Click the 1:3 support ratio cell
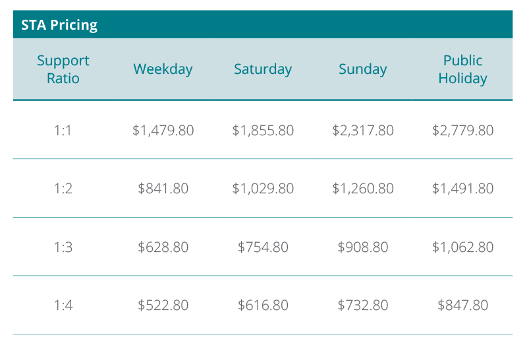 pyautogui.click(x=63, y=247)
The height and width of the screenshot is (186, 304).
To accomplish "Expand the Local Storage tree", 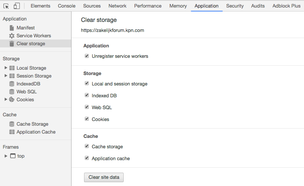I will pyautogui.click(x=6, y=68).
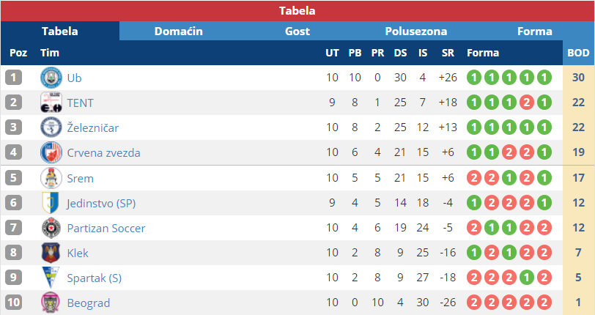This screenshot has width=595, height=315.
Task: Click the red form circle in TENT's row
Action: tap(525, 103)
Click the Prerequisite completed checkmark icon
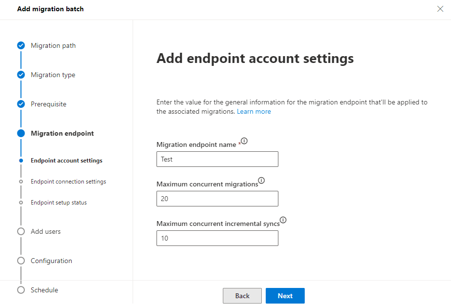Viewport: 451px width, 306px height. coord(21,104)
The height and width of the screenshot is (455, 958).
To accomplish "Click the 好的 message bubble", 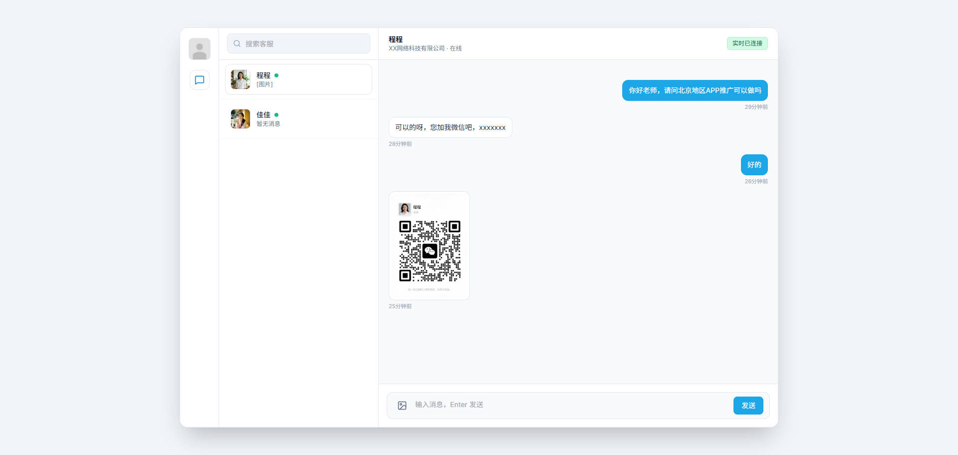I will (754, 165).
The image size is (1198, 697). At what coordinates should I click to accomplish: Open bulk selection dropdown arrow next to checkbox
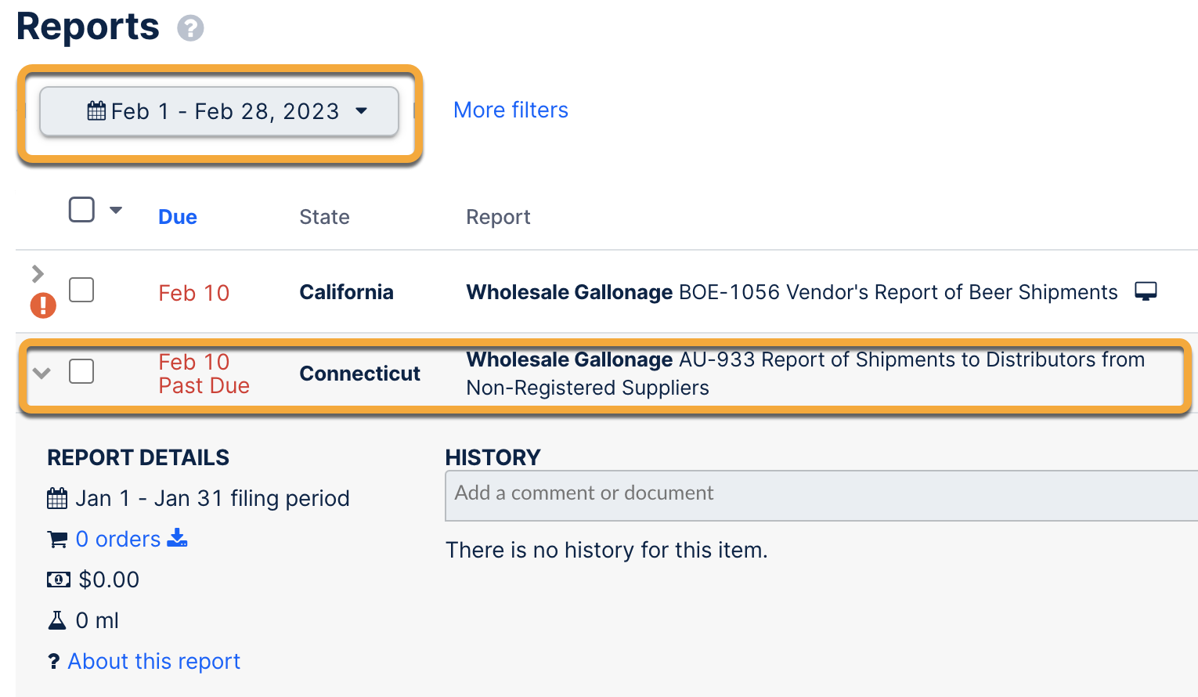116,210
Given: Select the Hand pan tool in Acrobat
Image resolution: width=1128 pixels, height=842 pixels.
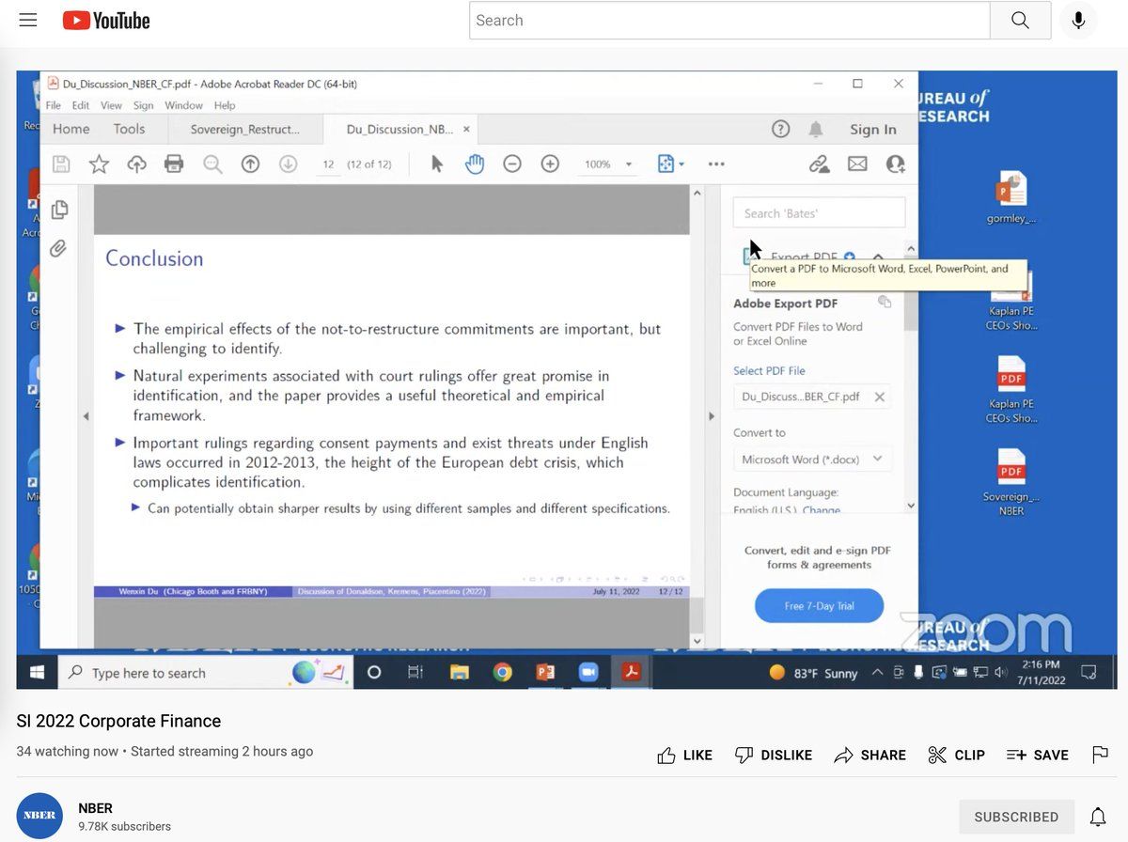Looking at the screenshot, I should click(475, 164).
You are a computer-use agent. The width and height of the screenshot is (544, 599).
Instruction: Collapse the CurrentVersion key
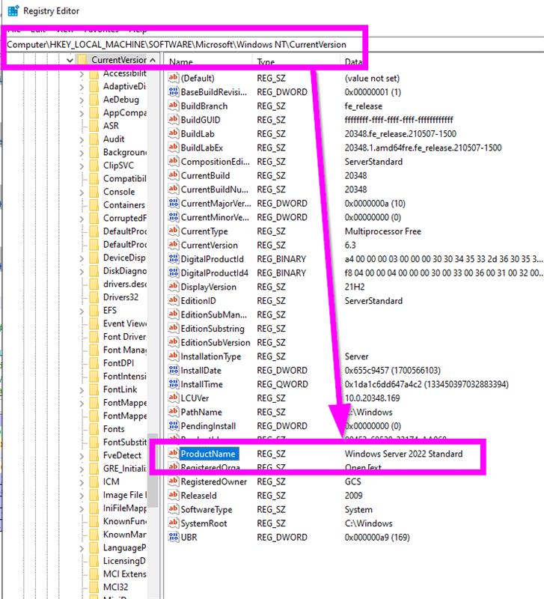point(69,60)
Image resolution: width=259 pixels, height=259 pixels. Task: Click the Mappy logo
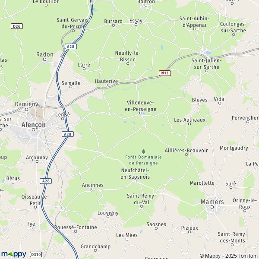click(14, 254)
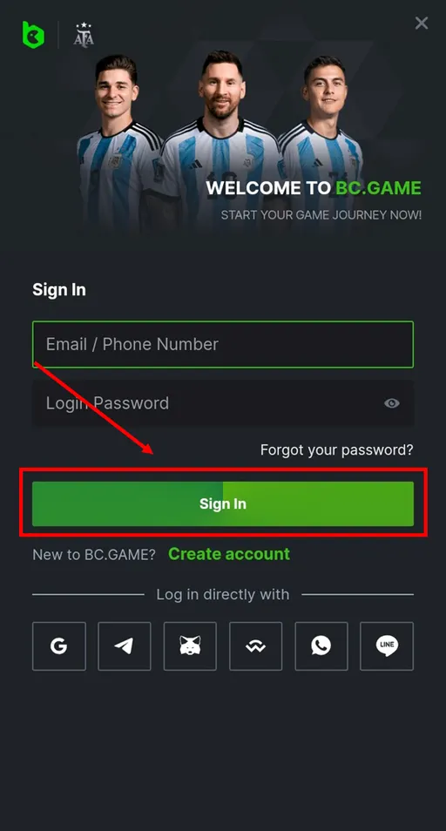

+ + + +

*Brief:*
All that is needed is an exact copy of the lines from the line with "Image resolution: width=259" through the end of the listing, both ends included, with no pictures.

*Answer box:*
Image resolution: width=259 pixels, height=259 pixels. Task: Click the Mappy logo
click(14, 254)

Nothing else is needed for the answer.